The request:
Reproduce each of the following entries verbatim, omitting the pictures from your output.

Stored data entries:

START

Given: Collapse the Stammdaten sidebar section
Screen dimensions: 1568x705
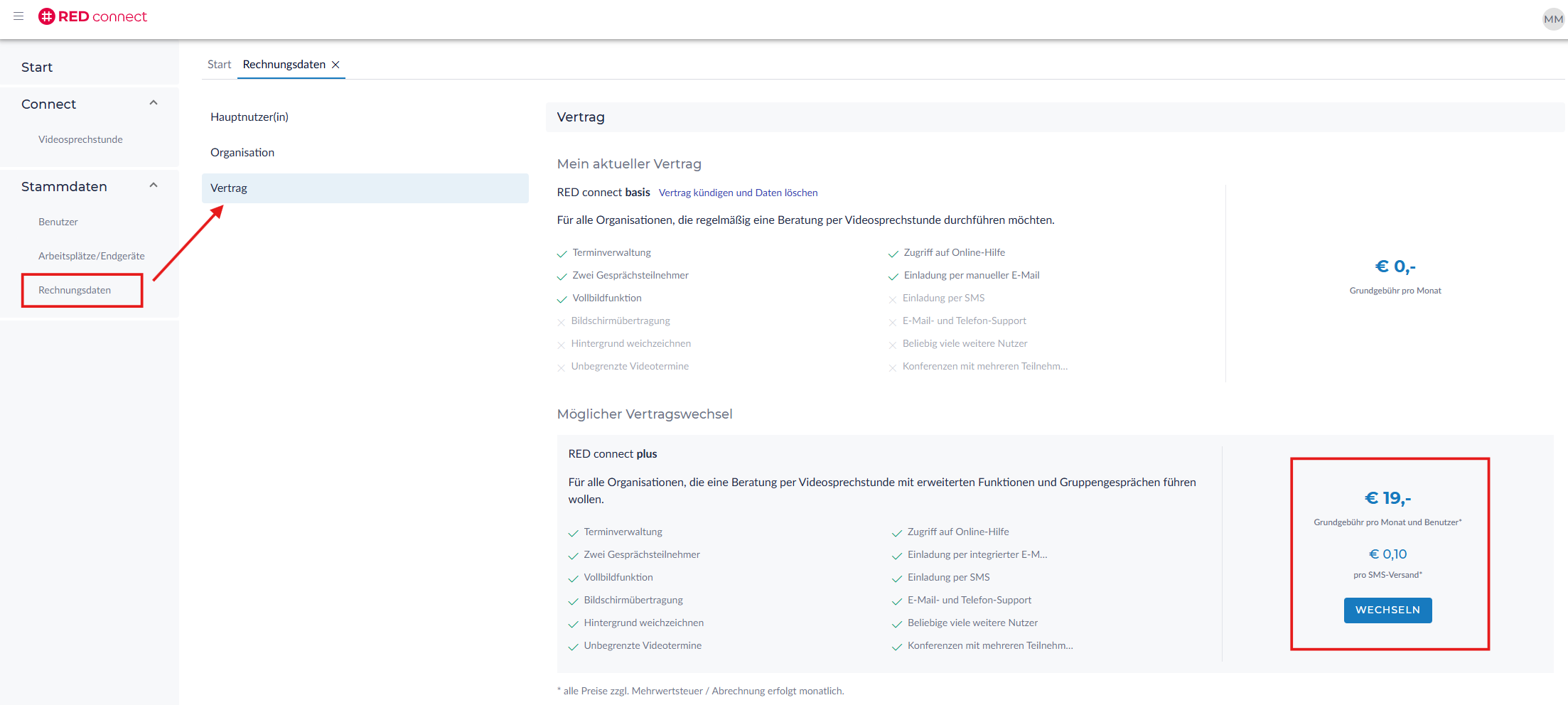Looking at the screenshot, I should pos(153,185).
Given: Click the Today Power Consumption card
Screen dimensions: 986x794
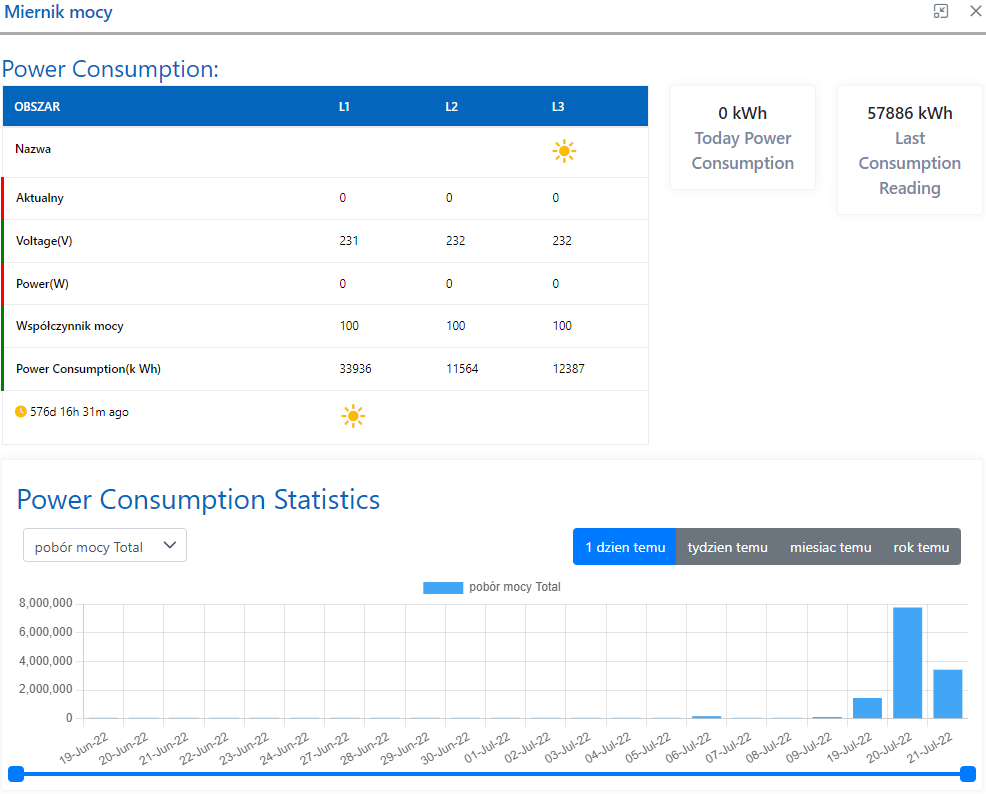Looking at the screenshot, I should tap(742, 138).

END

Written reply:
Given: Collapse the Stammdaten sidebar section
Screen dimensions: 1568x705
Looking at the screenshot, I should pos(153,185).
Given: Click the Today Power Consumption card
Screen dimensions: 986x794
Looking at the screenshot, I should tap(742, 138).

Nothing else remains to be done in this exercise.